> _TEXTO_
DESPUES DE disipada la polvareda que dejó la elección municipal y con la consabida debacle de los sondeos de opinión, en silencio y sin grandes estridencias, se realizó el trabajo de campo de una encuesta que involucra a los principales centros de estudios del país, bajo el alero y supervisión del Programa de Naciones Unidas para el Desarrollo (PNUD).

Se trata de un esfuerzo que conozco desde cerca, donde además de periódicamente indagar en las preferencias ciudadanas sobre diversos temas de interés, se ha sistematizado una muy interesante reflexión sobre la democracia, sus instituciones y la gobernabilidad. Para este caso en particular, la tercera versión de la Encuesta Auditoría a la Democracia arroja datos interesantes, aunque aparentemente contradictorios. Por una parte, se releva una creciente valoración de la democracia como única e insustituible forma de gobierno; aunque, por la otra, se consolida el consabido descontento en relación con la política y sus más significativas instituciones.

Una de las cuestiones que llama la atención, dato que en mi particular mirada quisiera interpretar como un signo de mayor madurez democrática o al menos, conciencia republicana, es que durante el período que comprende los años 2010 y 2012, la adhesión al voto voluntario disminuyó del 77% al 57%, mientras se observó una notable alza, de un 22% a un 41%, de quienes adscriben al sufragio obligatorio. Más allá de la evidencia que arrojó la última elección municipal, estas cifras terminan por desvirtuar el principal argumento que la clase política exhibió para perseverar en esta reforma, me refiero a la abrumadora mayoría ciudadana que "no toleraría la combinación de inscripción automática con voto obligatorio", pese a todos los argumentos políticos y técnicos que se pusieron sobre el tapete.

Con todo, persiste un síntoma recurrente de nuestra arquitectura política, que apunta a su falta de legitimidad, representación y credibilidad. Sin ir más lejos, en esta última encuesta y con la mención honrosa de los Tribunales de Justicia, retroceden en su aprobación, si es que acaso aquello fuera todavía posible, el resto de las instituciones vinculadas a la clase dirigente, donde los últimos dos lugares son ocupados por el Congreso y los partidos políticos. Sin embargo, es importante hacer notar que también tuvo una caída significativa la empresa privada, de 31% a 18%, lo que sólo viene a confirmar un diagnóstico sobre el cual hemos ahondado en varias oportunidades. Para decirlo en una frase, lo que se acumuló en Chile es la rabia contra el poder, tanto político, como económico y social; rabia por cómo el poder se origina, usa y distribuye.

A todas luces esta encuesta, como las muchas otras que hemos conocido en los últimos años, reitera la urgente necesidad de estimular la participación social y política, a través de un sistema que promueva la competencia, garantice el acceso igualitario y genere mayor inclusión: primero política, pero también económica, social y territorial. No hay índice macroeconómico que valga, mientras una mayoría siga sintiendo que dichos frutos están reservados para otros y, peor todavía, que sus instituciones y representantes poco hacen para lograr una más adecuada redistribución.

> _CONSIGNA_
En el texto sobre la Encuesta Auditoría a la Democracia, ¿cómo cambió entre 2010 y 2012 el porcentaje de quienes apoyan el sufragio obligatorio? No hace falta consultar las entradas.

> _DATOS PARA ANALIZAR_
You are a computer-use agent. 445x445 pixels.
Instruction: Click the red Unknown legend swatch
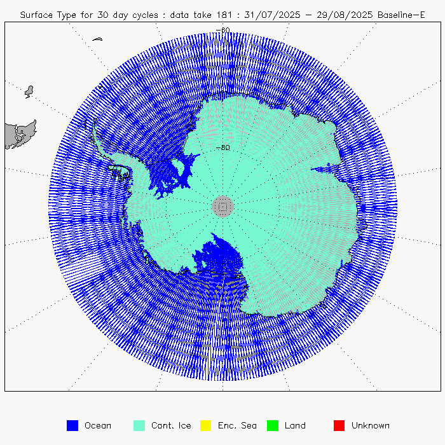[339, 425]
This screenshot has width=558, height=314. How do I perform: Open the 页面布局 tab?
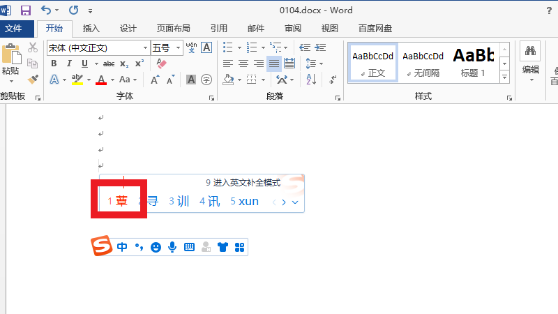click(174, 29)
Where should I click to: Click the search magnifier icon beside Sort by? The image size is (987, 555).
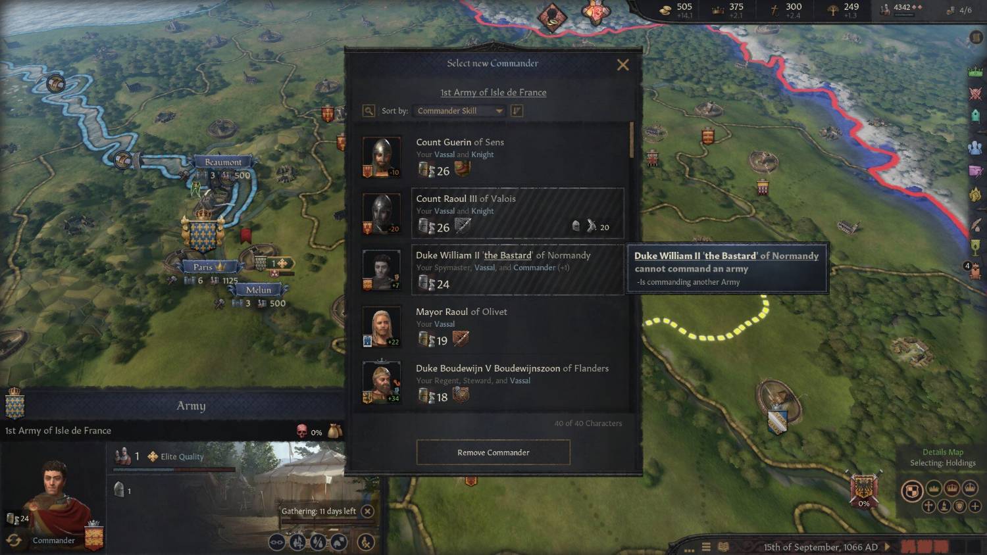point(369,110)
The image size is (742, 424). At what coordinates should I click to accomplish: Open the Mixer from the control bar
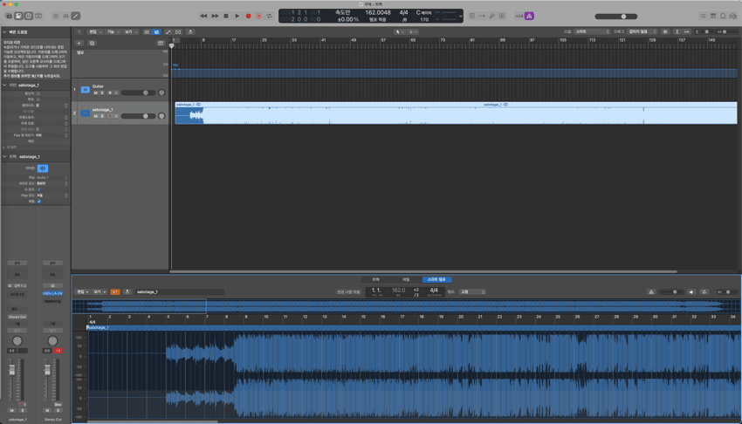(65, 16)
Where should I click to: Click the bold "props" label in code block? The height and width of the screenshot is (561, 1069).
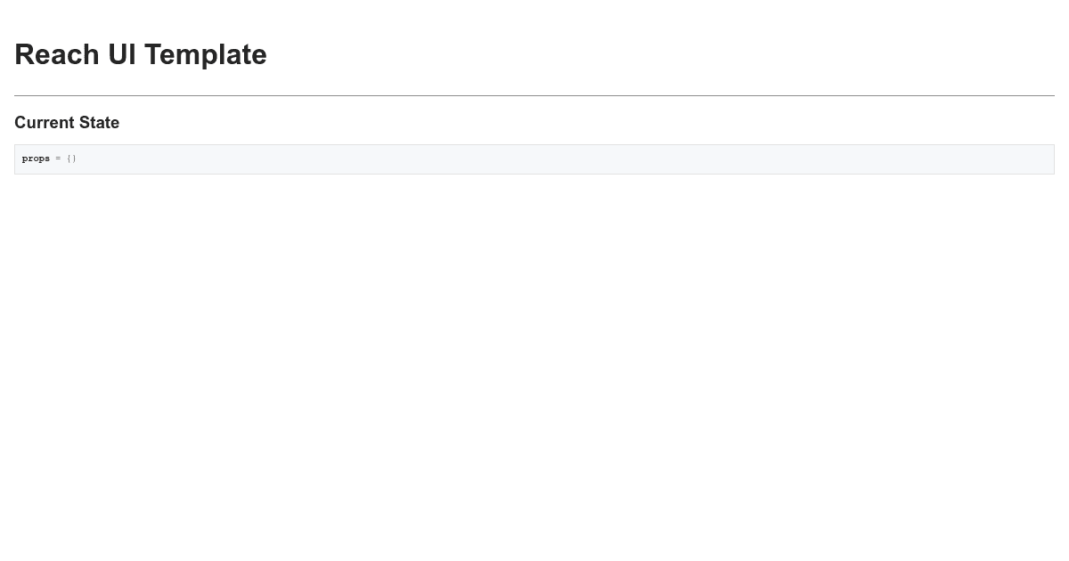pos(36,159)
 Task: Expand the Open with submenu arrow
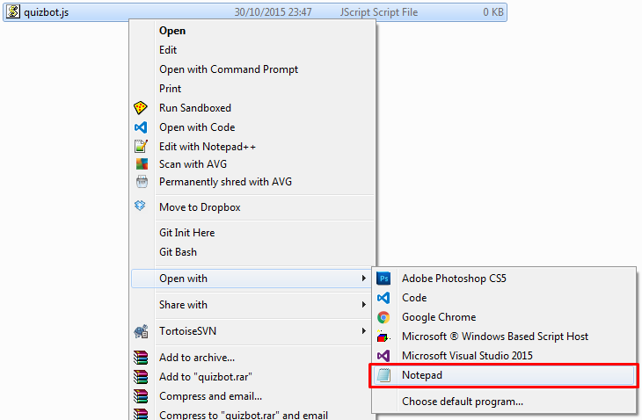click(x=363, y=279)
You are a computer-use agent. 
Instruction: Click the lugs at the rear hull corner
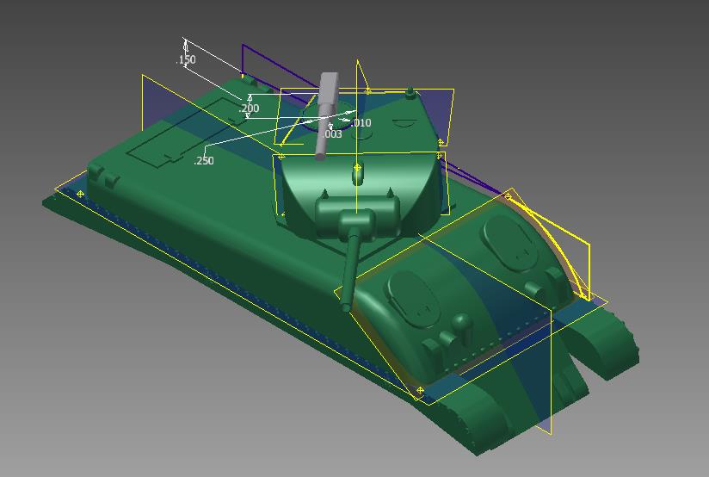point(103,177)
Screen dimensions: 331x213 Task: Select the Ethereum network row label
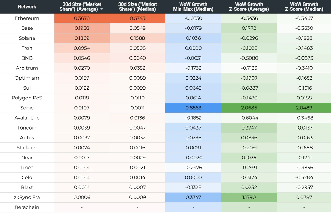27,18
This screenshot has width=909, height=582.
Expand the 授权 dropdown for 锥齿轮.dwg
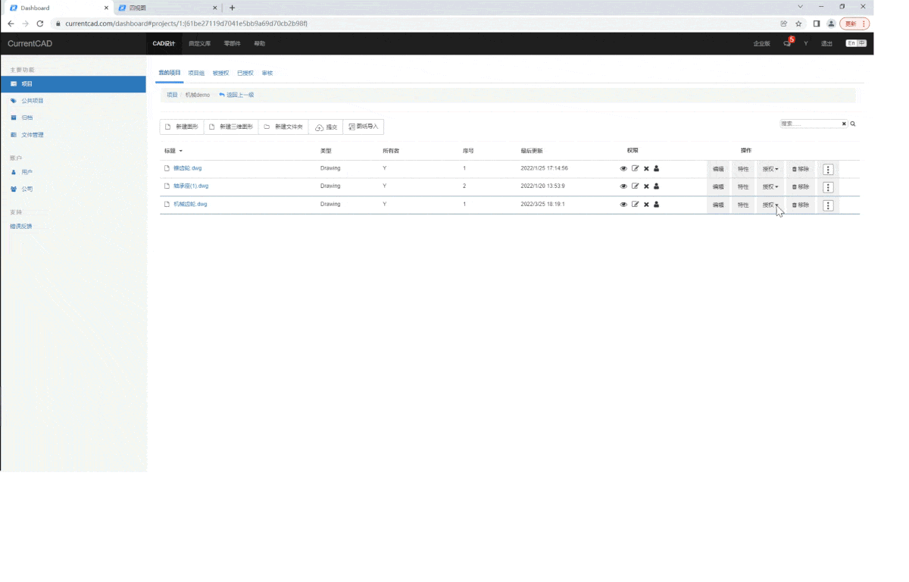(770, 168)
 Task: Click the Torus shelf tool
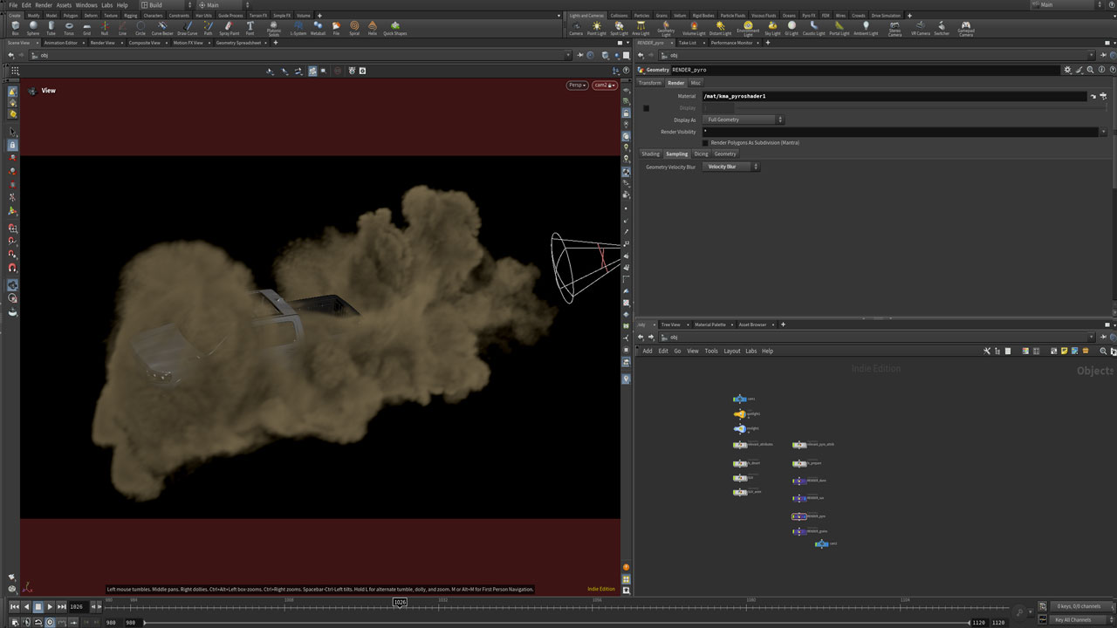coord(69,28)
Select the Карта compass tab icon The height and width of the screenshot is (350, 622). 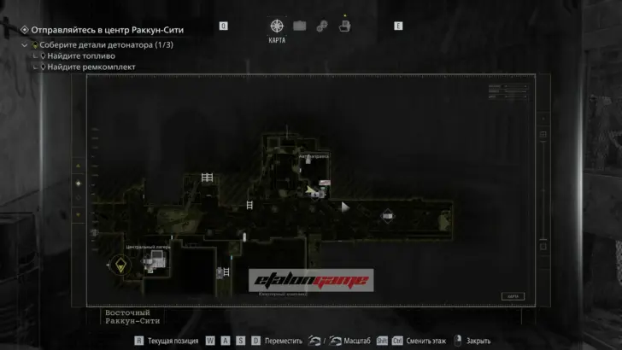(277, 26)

> _RESPUESTA_
Subió de un 22% a un 41%.